On Aug. 6, 2001, Hewlett-Packard Co. (HP) (Palo Alto, California, U.S.) and Oracle Corp. (Redwood Shores, California) announced a record-breaking data warehousing benchmark for the HP Superdome server, Oracle9i Database and the HP Surestore disk array XP512. This new single-system 1000-GB TPC-H benchmark beat the IBM RS6000 SP550 clustered system — while using half the number of processors — and delivered the best performance per central processing unit (CPU) against results from IBM, NCR and Sun Microsystems.

First, what is TPC? TPC is the Transaction Processing Performance Council, an organization that establishes benchmarks — a set of rules of the game — for computer systems characterized by transaction processing.
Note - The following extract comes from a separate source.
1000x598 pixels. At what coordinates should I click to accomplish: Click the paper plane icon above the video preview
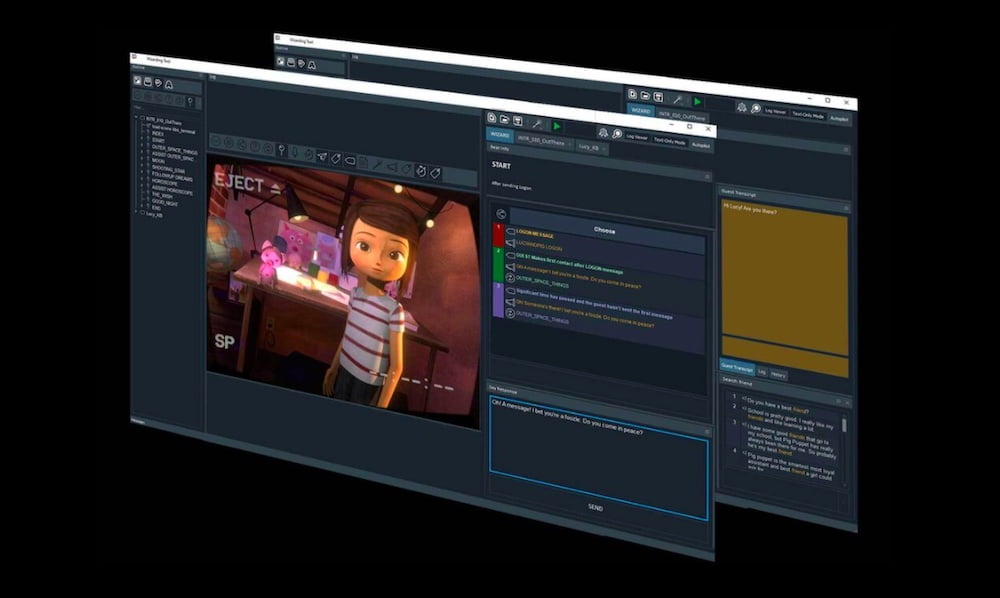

Some common utility transaction processors are customer information systems (CIS), geographic information systems (GIS) and work management systems (WMS). Large numbers of users (customer service representatives) are continually making inquiries to the system (CIS) to get data (billing information) out of the database. Companies submit test results to TPC. TPC reviews the submittal against the rules and publishes the results — company against company — if accepted.

Second, what is TPC-H? The TPC-H is a decision-support benchmark. It consists of a suite of business-oriented ad-hoc queries and concurrent data modifications. This benchmark illustrates decision-support systems that examine large volumes of data, execute queries with a high degree of complexity and give answers to critical business questions.

A GIS matches the TPC-H benchmark the best, because the benchmark represents environments where users don't know which queries will be executed against a database system-queries are “ad-hoc.” Pre-knowledge of the queries may not be used to optimize the database management system (DBMS). Consequently, query execution times can be very long.

There are other types of benchmarks besides TPC-H. CIS and WMS have much more predictable queries and, therefore, are better matched to other benchmarks.

Third, why should you care? Some people care a lot about who wins at Daytona: Ford, Chevrolet or Dodge. They believe there's a correlation between the company that wins and the durability of the next car they will buy. One thing that you can do with the published TPC-H results is to have a reasonably good apples-to-apples performance comparison between sets of hardware and DBMS for your new or upgraded GIS.

Also, the benchmark will give you an indication of the relative costs of performance. The performance metric reported by TPC-H is called the TPC-H Composite Query-per-Hour Performance Metric. It reflects multiple aspects of the capability of the system to process queries, including the database size, the query processing power when queries are submitted by a single stream, and the query throughput when multiple concurrent users submit queries. The Price/Performance metric is simply the cost divided by the performance metric.

The TPC-H reports on four database sizes: 100 GB, 300 GB, 1000 GB and 3000 GB; a GIS is likely in the latter two.

The best thing about benchmarks is that publishing results shows the world who is “king” — at least for now. Benchmarking drives hardware and software companies to continually improve their products; the price/performance ratio continues to drop steadily. That's good for the T&D business.